Severing brittle flat materials such as glass, sapphire, silicon, gallium arsenide or ceramics by producing a notch along the desired dividing line, along which breaking stresses are subsequently produced by subjection to mechanical forces, which leads to the complete separation of the flat material, is already known.
In order to sever the flat material in this way, the depth of the notch must be at least one-third of the flat material thickness. The notch can be applied mechanically or by means of lasers. Particularly for dicing chips from substrates (wafers), laser methods that create a notch by ablation into the material are increasingly being used. The notches are typically only a few μm wide and have an approximate depth of ⅓ the flat material thickness. The notch depth is produced proportionately to the total thickness of the flat material, depending on its brittleness. It is disadvantageous that every volume of removed material potentially contributes to the microscopic contamination of the material being processed. Since the aspect ratio between notch width and notch depth is critical to all these laser processes, complex apparatuses are needed and the notch is created relatively slowly. Deep notches for thick wafers therefore require increasingly more process time.
Such methods are disclosed in US 20050153525 or US 20040228004, for example, the contents of each of which are hereby incorporated by reference in their entirety. After production of the notches, the wafer is completely severed by applying mechanical (impulse) energy or forces, for example tensile force (stretching of films), bending forces (breaking over ridges) or a combination thereof.
Mechanical application of breaking forces is geometrically relatively imprecise. Therefore fracture flaws can occur if the breakage lines do not run perpendicular to the material thickness or if two breakage lines intersecting at one point do not meet one another at the intended angle. Particularly in chip production, such breaking faults lead to a reduction of yield and must therefore be avoided. In addition, material particles split off, which can entail a macroscopic contamination of the surface of the flat material.

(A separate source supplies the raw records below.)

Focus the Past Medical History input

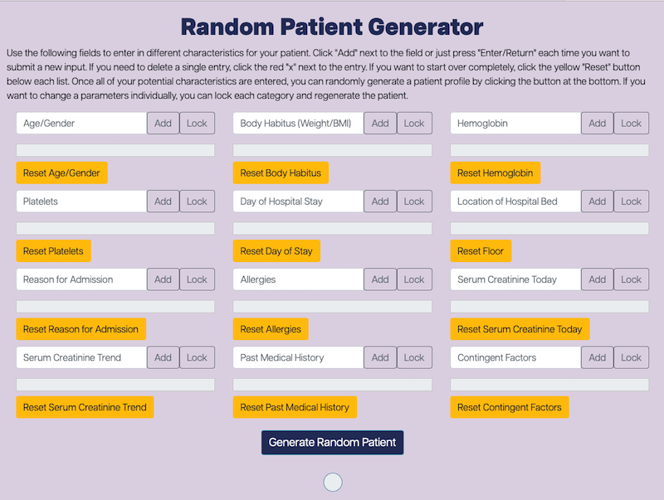point(298,357)
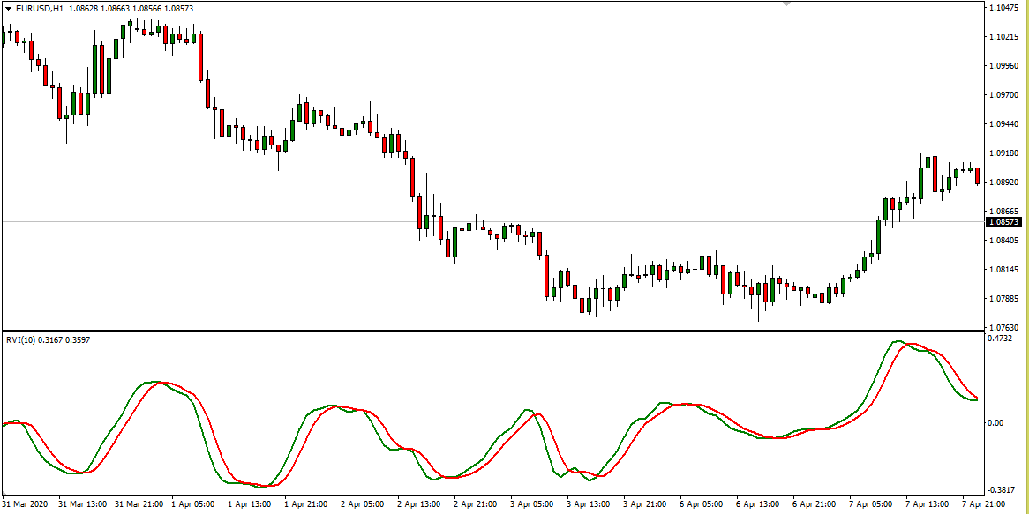Screen dimensions: 1029x514
Task: Click the 3 Apr 05:00 time label
Action: pos(531,505)
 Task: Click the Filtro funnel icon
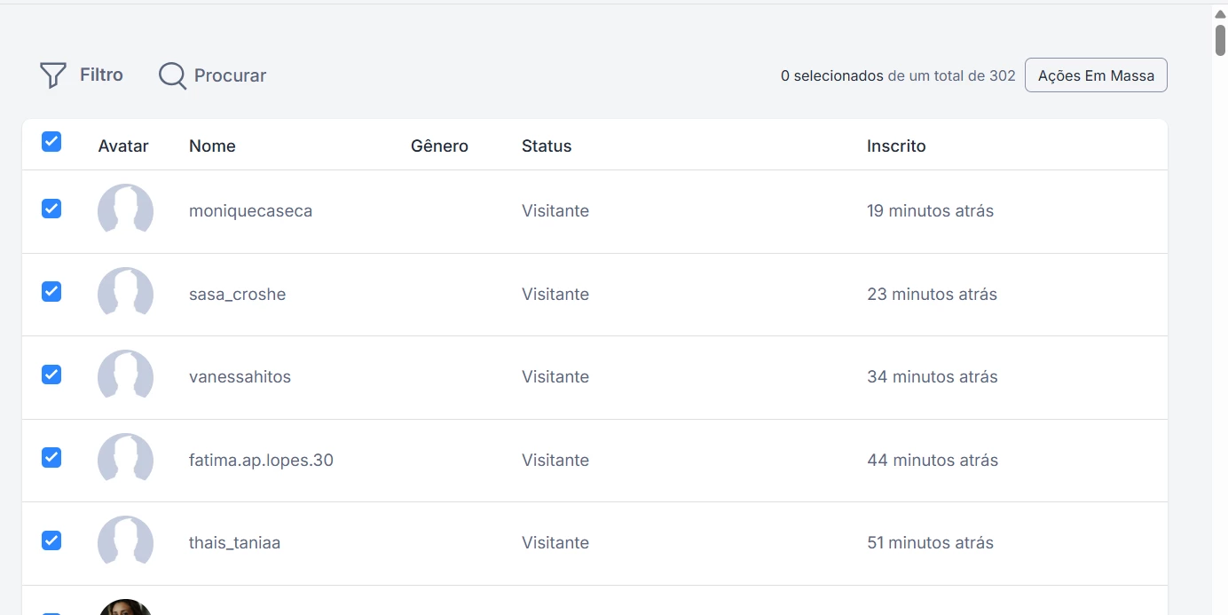(53, 75)
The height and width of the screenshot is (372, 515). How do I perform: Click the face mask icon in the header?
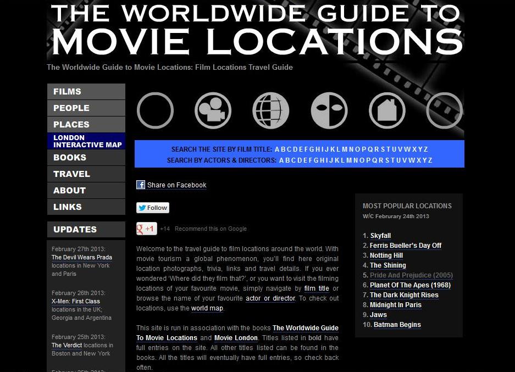click(x=329, y=110)
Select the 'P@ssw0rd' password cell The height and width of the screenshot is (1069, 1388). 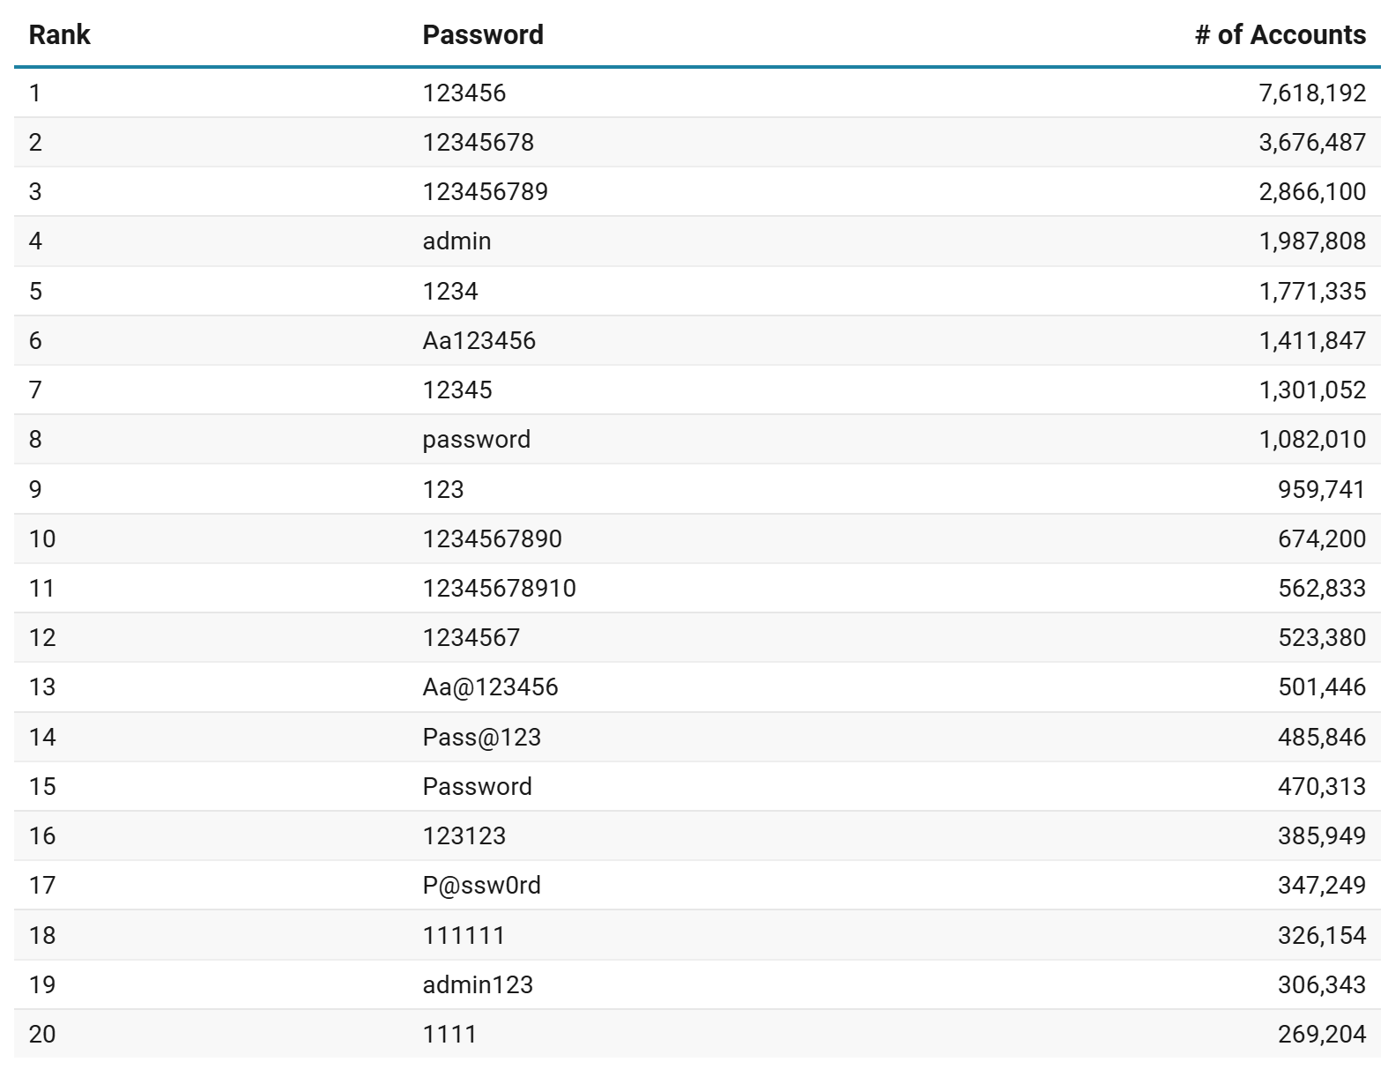click(x=481, y=886)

Instead of severing a flat material by material removal, e.g., in form of a notch as described, a known method is to produce a mechanically-induced initial crack, which is subsequently propagated through the flat material by means of thermally-induced mechanical stresses. Such a method (thermal laser separation—TLS) is described in WO 93/20015 the contents of which is hereby incorporated by reference in its entirety. It is disadvantageous particularly if a flat material separated into several parallel strips is to be severed in a second direction, for example, orthogonally to the first separation direction, for example, into individual rectangles in the dicing of a wafer into individual chips. Since a new initial crack must be made at the beginning of each dividing line in the first separation direction, the process is very time-consuming and the mechanical scoring system is subject to high wear.
The problem, which is solved by the present invention is to find a method with which brittle flat materials can be separated into a plurality of single components, in particular, with which wafers can be diced into chips, with good time efficiency and high edge quality.
This problem is solved by a method according to claim 1.
Advantageous embodiments are described in the dependent claims.